Start of Quoted text

We chatted to composer, arranger and orchestrator David Peacock about his lifelong love of video game music, how one goes about rearranging classic tracks (when the original composer is looking over your shoulder) and the collaborative nature of the VGM community.
By Thomas Quillfeldt
Video game music is thriving in many ways, and not just in terms of the quality and quantity of music being produced for in-game soundtracks. There are multiple, overlapping communities of fans celebrating different genres and aspects of music related to games — and amidst it all is a growing cadre of amateur, semi- and professional arrangers and performers creating brand new recordings that see classic VGM themes reimagined.
(It’s worth reminding those who aren’t aware that ‘video game music’ is often abbreviated to ‘VGM’.)
Laced With Wax (figuratively) sat down with one such arranger, David Peacock, to chat about about what drew him to this niche within a niche, how he gets going with arrangements from a standing start and what it’s like to work on arrangement albums whilst in dialogue with the original composers.
Boston-based Peacock has been performing with, and arranging for orchestras and ensembles throughout his early years and into his studies at Berklee College of Music. In one capacity or another, he’s collaborated with a number of notable VGM people and groups, including Austin Wintory, Tina Guo and Video Games Live.
His love of game music and VGM arrangements started before he was formally began working in and around musical scores in 2006: “I remember discovering various VGM arrangements during the early days of P2P file-sharing (c. 2000 — o.g. Napster or Limewire, anyone?) I had no idea where these pieces came from because of the lack of metadata; they could have been created by fans, or as part of ‘legitimate’ productions like [Japanese concert series] Orchestral Game Music Concerts or Final Fantasy: Pray.
“An ‘AH-HA!’ moment came when I stumbled upon the three orchestral Reunion arrangements of Nobuo Uematsu’s music for Final Fantasy VII on a friend’s computer back in high school. I felt like these arrangements stood by themselves in terms of production quality and orchestration — they became the high watermark which I wanted to hit with my own arrangements, so I learned as much as I could about why they appealed to me so much.”
“Main Theme” from Final Fantasy VII: Reunion Tracks; composed by Nobuo Uematsu and orchestrated by Shirō Hamaguchi:
The arranger of those additional Reunion Tracks tracks, composer and orchestrator Shirō Hamaguchi (possibly best known for his work on anime series One Piece and Ah! My Goddess) has continued to be a source of inspiration for Peacock. Within the realm of video games music, Hamaguchi’s standout works include the orchestration of Final Fantasy VIII title them “Liberi Fatali” and the Piano Collections albums for Final Fantasy’s VII, VIII and IX.

End of Quoted text

▶ _Job 1_: Name the notable VGM people and groups the David Peacock article says he has collaborated with.
▶ _Job 2_: Write the next part of the David Peacock article, picking up right after its final sentence.

Start of Records provided

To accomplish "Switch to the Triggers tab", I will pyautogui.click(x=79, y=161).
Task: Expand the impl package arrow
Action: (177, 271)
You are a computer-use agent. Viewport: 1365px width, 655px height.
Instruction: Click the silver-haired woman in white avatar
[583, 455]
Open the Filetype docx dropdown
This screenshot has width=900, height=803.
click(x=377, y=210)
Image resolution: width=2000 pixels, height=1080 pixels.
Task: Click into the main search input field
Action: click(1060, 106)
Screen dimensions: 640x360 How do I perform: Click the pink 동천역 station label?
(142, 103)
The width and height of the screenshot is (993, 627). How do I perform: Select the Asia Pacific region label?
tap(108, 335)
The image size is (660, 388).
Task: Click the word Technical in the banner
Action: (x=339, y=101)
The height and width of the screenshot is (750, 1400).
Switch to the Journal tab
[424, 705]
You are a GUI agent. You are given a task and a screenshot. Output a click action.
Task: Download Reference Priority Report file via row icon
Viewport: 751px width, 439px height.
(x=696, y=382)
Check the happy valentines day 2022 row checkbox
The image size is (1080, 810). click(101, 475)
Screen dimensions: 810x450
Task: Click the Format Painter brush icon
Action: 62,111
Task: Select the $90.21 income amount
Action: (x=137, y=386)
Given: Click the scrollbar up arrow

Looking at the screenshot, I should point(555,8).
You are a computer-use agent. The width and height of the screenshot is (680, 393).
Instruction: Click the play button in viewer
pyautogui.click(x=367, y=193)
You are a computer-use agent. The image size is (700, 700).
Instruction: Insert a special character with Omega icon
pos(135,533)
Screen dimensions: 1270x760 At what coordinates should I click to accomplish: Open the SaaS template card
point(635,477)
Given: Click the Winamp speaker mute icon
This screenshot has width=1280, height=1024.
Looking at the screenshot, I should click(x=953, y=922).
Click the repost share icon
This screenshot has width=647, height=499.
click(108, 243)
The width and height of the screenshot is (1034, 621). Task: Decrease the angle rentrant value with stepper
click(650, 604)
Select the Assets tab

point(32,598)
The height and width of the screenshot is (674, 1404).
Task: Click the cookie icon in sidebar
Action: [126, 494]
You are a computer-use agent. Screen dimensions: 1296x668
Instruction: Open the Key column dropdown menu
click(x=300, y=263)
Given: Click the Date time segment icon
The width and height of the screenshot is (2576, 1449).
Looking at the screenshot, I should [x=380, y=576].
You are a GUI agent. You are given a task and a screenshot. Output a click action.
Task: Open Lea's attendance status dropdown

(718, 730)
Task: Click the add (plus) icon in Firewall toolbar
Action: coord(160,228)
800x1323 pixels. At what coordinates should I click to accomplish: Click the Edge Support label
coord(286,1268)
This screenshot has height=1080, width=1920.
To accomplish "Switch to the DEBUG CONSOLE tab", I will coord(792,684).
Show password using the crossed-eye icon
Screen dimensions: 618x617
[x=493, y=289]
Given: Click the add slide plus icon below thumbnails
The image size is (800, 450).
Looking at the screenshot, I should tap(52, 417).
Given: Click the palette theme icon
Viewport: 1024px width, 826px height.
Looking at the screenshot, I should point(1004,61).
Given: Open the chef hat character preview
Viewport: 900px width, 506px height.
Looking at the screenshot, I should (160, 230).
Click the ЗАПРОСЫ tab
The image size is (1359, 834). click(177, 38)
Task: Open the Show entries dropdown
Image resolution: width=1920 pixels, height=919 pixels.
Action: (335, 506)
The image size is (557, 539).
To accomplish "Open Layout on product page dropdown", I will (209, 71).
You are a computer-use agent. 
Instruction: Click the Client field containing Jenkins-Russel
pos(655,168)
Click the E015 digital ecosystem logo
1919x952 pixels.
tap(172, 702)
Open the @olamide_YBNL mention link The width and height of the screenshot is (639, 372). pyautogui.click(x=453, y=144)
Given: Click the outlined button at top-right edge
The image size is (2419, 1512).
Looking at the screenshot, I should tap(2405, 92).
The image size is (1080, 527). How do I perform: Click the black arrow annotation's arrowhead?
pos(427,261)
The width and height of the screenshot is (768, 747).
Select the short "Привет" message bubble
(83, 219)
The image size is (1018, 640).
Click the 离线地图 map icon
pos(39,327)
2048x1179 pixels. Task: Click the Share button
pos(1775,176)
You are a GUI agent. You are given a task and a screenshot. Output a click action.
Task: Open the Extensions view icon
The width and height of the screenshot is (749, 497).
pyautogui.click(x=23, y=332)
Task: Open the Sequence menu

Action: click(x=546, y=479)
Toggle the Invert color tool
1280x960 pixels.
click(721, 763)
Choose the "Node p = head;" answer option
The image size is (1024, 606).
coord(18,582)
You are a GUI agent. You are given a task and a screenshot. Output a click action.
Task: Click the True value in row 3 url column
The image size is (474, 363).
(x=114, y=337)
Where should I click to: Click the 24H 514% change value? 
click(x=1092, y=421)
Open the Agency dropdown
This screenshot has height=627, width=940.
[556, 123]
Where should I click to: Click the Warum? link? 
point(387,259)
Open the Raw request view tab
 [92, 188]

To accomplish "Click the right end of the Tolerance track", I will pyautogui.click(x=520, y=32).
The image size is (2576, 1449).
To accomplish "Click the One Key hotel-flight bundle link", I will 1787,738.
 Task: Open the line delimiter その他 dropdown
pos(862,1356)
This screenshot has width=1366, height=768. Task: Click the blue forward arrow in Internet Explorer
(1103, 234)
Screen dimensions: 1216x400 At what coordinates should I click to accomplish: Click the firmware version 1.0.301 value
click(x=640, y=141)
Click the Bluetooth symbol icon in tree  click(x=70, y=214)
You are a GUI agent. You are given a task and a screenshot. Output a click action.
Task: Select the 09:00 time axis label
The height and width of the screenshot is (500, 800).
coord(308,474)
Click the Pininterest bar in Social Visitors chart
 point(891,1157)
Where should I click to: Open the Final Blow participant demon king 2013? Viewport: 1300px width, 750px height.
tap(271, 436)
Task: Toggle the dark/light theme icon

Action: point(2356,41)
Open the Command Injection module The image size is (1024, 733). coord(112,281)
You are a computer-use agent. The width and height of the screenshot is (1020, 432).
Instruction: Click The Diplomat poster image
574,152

End of Records provided

▶ _Written response 1_: Austin Wintory, Tina Guo, Video Games Live

▶ _Written response 2_:
But Peacock’s most consistent source of inspiration has been the prodigious Japanese composer Yasunori Mitsuda (Chrono Trigger, Xenogears), who has always striven to inject his game scores with a wide variety of music styles from different cultures. “Even his arrangement albums are generally off the beaten path in terms of genre and instrumentation — he tends to go for more band-centric releases rather than traditional full orchestral or piano-based. The dream is to one day work with Mitsuda on such a release!” (Peacock’s pick for our “Allure of the obscure: Game music buffs pick their favourite deep cuts” round-up was the lesser known, though no less magnificent Mitsuda score for Tsugunai: Atonement.)
By a stroke of serendipity, celebrated musician and composer Richard Vreeland, AKA Disasterpeace, spotted a short online snippet of Peacock’s piano rendition of “Forgotten” from the indie game hit, FEZ. After some mutual admiration was exchanged, the two subsequently collaborated on an album of piano arrangements of various Disasterpeace tracks, performed by Augustine Mayuga Gonzales, and released as Disasters for Piano in late 2017.
Cover artwork by Nicolas Ménard:
“We went back and forth over the arrangements to make sure they were a great blend of our styles. In terms of crafting a whole collection, I basically just kept sending arrangements of tunes that I enjoyed and stopped when we had a full album of music!” The arrangement for “Nature” is one of his favourites: “It came very quickly and required little adjustment before it was recorded.
How he approaches single track arrangements or larger projects like Disasters for Piano varies depending on how well he knows the source game and music. “More and more lately, I’ve faced the fun but terrifying experience of having to learn about the game and music only after I’ve agreed to the project. In those cases, whenever possible, I’ll play the game start-to-finish or at least watch a playthrough on YouTube to get a feel for the story and where the music fits in.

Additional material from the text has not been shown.